** Extracted text **
========================================================================

For the first season, some of the live-action segments (specifically those used during the musical segments) were shot at Six Flags Over Texas, an amusement park located in Arlington, Texas.[1] For the second season, filming took place at the Coney Island amusement park, located in eastern Cincinnati, Ohio. In many episodes, the Banana Splits would be seen riding on the Runaway Mine Train roller coasters, Log Flumes, Bumper Cars, Merry-Go-Rounds, and many other rides at Six Flags and Coney Island.

Famous too were the "Banana Buggies" mentioned in the theme song. These were seen driven by each live-action character in the opening and closing segments and occasionally in the wraparound and music video segments as well. The buggies were customized Amphicat six-wheel drive all-terrain vehicles each decorated to resemble the character who drove them. Plastic 1/25 scale model kits were issued by Aurora Plastics Corporation under catalog number 832 beginning in 1969; these were never reissued by Aurora, but have since been reissued as high-end, resin-based kits.[3][4]

Contrary to popular belief, the amusement park scenes in the original series were not filmed at Kings Island, which opened in nearby Mason, Ohio in 1972, some three years after filming for The Banana Splits Adventure Hour wrapped in 1969. But some of the rides seen in the series were relocated to Kings Island (following a flood which led to the closing of Coney Island; the park later reopened on a smaller scale) and the live-action scenes in the 1972 production The Banana Splits In Hocus Pocus Park were indeed filmed at Kings Island in Cincinnati.

The Banana Splits Adventure Hour was one of the first two Hanna-Barbera productions in 1968 in which William Hanna and Joseph Barbera received executive producer credits; the other being The New Adventures of Huckleberry Finn (Edward Rosen served as producer on both series). They would not, however, assume the title full-time for another five years.

The series was syndicated on Cartoon Network during the mid 1990's, usually airing in early morning hours.

Season 1

During the first season, the Banana Splits segments often concerned the group's confrontations with a rival club: The Sour Grapes Bunch. The Sour Grapes were not seen on camera, but would send notes (usually a challenge or some other kind of threat) delivered by one of the "Sour Grapes messenger girls," who would dance into the Splits' clubhouse wearing purple minidresses, matched with pink leotards, tights and black go-go boots. They would normally intimidate or frighten the Splits until they gave the note to Fleegle. They would then dance out and take a bow before leaving. Five young actresses appeared as the messenger girls: Debra Thibodeaux, Colette Chenault, Julie Graham, Kathy O'Dare, and Shirley Hillstrom; only one would appear at a time, always called "Charlie" in the context of the show, except for the performance of the song "Doin' The Banana Split" (the segment first appeared in show #5, originally telecast October 5, 1968) which featured all five girls dancing with The Banana Splits. Their dance instructor was Byron Gilliam.[citation needed] Both Julie Graham and Kathy O'Dare would later appear in the 1970s TV series Happy Days.

========================================================================

** Given data **
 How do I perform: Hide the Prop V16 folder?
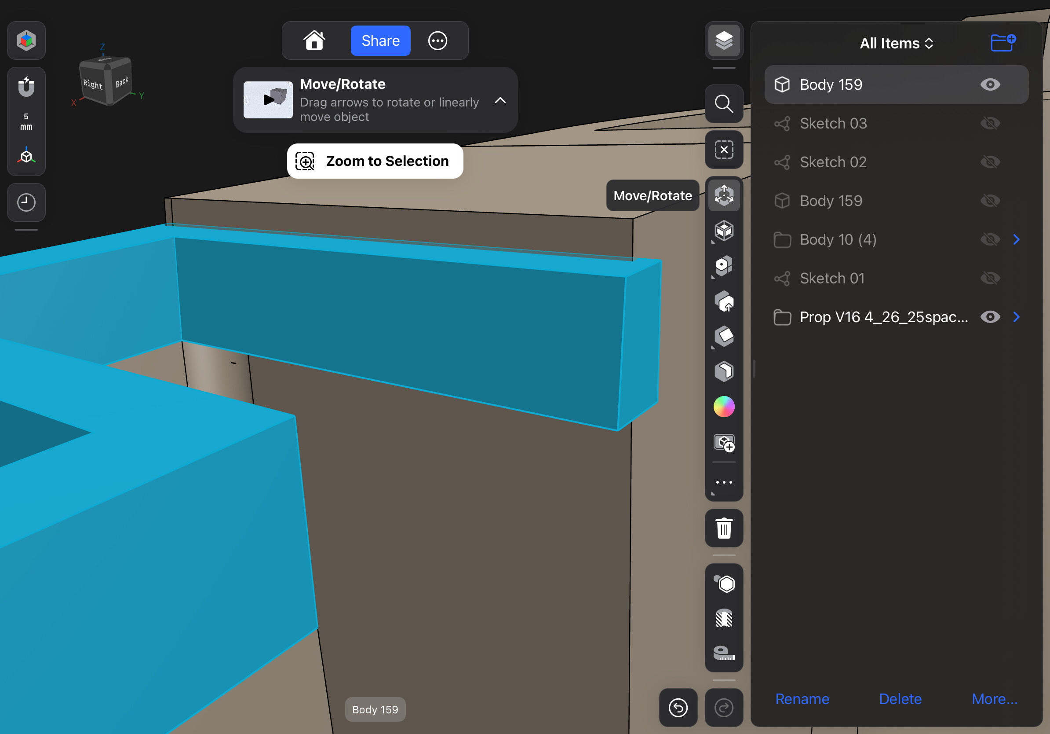(990, 317)
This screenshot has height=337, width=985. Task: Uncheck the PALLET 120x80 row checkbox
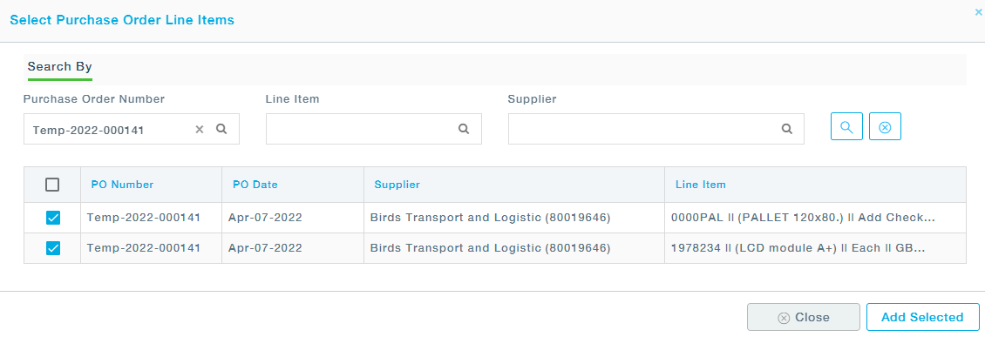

========================================================================

** Set exercise A **
Print the part of the Banana Splits passage that runs from "Contrary to popular" to "Island in Cincinnati.".
** Set exercise B **
Name every actress the Banana Splits passage says appeared as a Sour Grapes messenger girl.
** Set exercise C **
Pick up the Banana Splits passage after its final sentence and keep writing.

** Output A **
Contrary to popular belief, the amusement park scenes in the original series were not filmed at Kings Island, which opened in nearby Mason, Ohio in 1972, some three years after filming for The Banana Splits Adventure Hour wrapped in 1969. But some of the rides seen in the series were relocated to Kings Island (following a flood which led to the closing of Coney Island; the park later reopened on a smaller scale) and the live-action scenes in the 1972 production The Banana Splits In Hocus Pocus Park were indeed filmed at Kings Island in Cincinnati.

** Output B **
Debra Thibodeaux, Colette Chenault, Julie Graham, Kathy O'Dare, Shirley Hillstrom

** Output C **
The Splits also occasionally were visited by the Mariachi-tuned Dilly Sisters (an actual musical act from Mexico), who would appear at their door playing guitars and singing "The Mexican Hat Dance" or "Ta-ra-ra Boom-de-ay". In other recurring features during the first season, Drooper and Bingo offered advice to viewers in the "Dear Drooper" segment, while Fleegle served as the reporter for Banana Splits News. Other running gags included Fleegle repeatedly hitting himself by accident with his oversized gavel. The show introduced some catch phrases: the line, "That's An Ooch," would be said every time a member was hit or injured (sometimes, it would be a double or triple-ooch depending on the extent of the injury). Other memorable sayings included "Hold the bus!" and "Uh-oh, Chongo!" (the latter from the serialized Danger Island segment).

Season 2

In the second season, all new live-action segments were produced with the Banana Splits characters, while the animated segments and Danger Island serial were repeats. (Arabian Knights and Danger Island were reprised from Season 1, while The Three Musketeers would be replaced by repeats of The Hillbilly Bears, previously seen on The Atom Ant Show.) For the new season, the set was slightly modified, and the Splits' recurring routines were all new: Fleegle attempted (quite unsuccessfully) to perform magic tricks as alter ego The Great Fleegali, while Super Drooper fought crime and Coach Bingo kept the rest of the group active in sports competitions. Other new elements included School Time, Nursery Rhymes and a Gag Wall segment (reminiscent of Rowan & Martin's Laugh-In), as well as Fan Club meetings where the Banana Splits would read viewer mail. Goofy Gopher (voiced by Paul Winchell) would pop out from a flower pot to deliver the occasional one-liner, joining Cuckoo, who popped out of the Cuckoo Clock, and Banana Vac (an electric talking moose head) as secondary characters. The characters' costume designs also received an overhaul (introduced in the next-to-last Season 1 episode, The Great Banana Splits Buggy Race), with Snorky, who was originally covered in hair,now clean-shaven and sporting a yellow and blue striped vest.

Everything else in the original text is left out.